— Extracted text —
● ● ● ● ●

Florida Appeals Court Puts Parental Rights Where They Belong

School districts across the country require parental notice or consent before minors may go on a field trip or even receive a cough drop. But for years, the Supreme Court said that those same minors have a constitutional right to get an abortion with minimal, if any, parental involvement.
Now, the legal tables may have finally turned. The U.S. and Florida supreme courts have said that neither the federal nor the Florida state constitution protects a right to abortion—and a Florida appeals court has now put parents’ right to direct their children’s upbringing back in its proper place.
Since 2004, the Florida Constitution has prohibited the legislature from “limit[ing] or deny[ing] the privacy right guaranteed to a minor under the United States Constitution as interpreted by the United States Supreme Court.”
Under state law, a minor can obtain an abortion without parental knowledge if a court deems her “sufficiently mature to decide whether to terminate her pregnancy” or decides that notification and consent would not be in her “best interest.”

● ● ● ● ●

— Problem statement —
Transcribe the passage of the article on Florida parental rights that starts at the words "School districts across" and stops after "any, parental involvement.". The entries that come next are separate material, unconnected to the article.

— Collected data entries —

● ● ● ● ●

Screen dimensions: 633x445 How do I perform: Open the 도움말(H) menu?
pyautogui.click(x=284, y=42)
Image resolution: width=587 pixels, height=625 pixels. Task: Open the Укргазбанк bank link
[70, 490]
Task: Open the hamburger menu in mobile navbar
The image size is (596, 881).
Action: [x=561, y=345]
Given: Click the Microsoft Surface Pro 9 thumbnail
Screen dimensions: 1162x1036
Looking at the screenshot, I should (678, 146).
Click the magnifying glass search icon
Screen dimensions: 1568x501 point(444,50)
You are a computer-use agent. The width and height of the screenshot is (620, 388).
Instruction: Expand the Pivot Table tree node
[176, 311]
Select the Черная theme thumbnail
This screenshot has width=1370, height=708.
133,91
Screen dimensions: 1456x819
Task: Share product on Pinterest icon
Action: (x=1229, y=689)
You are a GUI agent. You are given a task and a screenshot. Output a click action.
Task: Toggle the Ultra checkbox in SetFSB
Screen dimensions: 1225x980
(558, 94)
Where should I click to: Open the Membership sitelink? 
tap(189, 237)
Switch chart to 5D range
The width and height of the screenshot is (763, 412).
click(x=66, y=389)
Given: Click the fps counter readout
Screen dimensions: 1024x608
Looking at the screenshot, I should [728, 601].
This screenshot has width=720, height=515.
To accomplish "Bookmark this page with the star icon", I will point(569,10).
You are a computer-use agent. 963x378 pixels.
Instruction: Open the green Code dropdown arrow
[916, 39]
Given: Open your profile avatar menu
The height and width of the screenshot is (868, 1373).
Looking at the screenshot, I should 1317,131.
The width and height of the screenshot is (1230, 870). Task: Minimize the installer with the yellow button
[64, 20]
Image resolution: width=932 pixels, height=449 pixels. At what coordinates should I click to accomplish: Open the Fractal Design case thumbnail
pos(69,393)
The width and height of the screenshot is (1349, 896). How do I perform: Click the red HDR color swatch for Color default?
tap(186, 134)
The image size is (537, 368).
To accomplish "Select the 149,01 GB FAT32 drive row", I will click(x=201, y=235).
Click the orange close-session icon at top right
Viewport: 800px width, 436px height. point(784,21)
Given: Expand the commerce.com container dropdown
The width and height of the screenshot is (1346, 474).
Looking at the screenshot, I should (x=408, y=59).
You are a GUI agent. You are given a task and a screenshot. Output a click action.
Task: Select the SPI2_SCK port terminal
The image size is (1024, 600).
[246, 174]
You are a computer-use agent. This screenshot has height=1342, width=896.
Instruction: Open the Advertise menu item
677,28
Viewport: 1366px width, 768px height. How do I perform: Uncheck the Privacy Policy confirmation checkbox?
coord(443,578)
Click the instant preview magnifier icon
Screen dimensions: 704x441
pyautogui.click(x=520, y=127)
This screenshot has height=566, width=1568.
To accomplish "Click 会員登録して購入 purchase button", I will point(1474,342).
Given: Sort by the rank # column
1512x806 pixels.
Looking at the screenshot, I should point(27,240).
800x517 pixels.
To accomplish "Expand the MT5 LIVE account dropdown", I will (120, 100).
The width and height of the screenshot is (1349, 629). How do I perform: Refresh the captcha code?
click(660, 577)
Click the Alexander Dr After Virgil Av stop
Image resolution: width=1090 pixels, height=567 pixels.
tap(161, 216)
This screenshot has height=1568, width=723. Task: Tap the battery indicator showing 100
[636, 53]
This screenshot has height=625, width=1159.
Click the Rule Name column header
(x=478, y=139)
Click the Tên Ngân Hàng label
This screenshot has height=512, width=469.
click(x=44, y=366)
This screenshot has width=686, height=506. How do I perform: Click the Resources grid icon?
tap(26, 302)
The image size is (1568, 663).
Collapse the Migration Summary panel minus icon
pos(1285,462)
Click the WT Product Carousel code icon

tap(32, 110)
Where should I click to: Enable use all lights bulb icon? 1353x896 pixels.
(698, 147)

● ● ● ● ●

— Written answer —
School districts across the country require parental notice or consent before minors may go on a field trip or even receive a cough drop. But for years, the Supreme Court said that those same minors have a constitutional right to get an abortion with minimal, if any, parental involvement.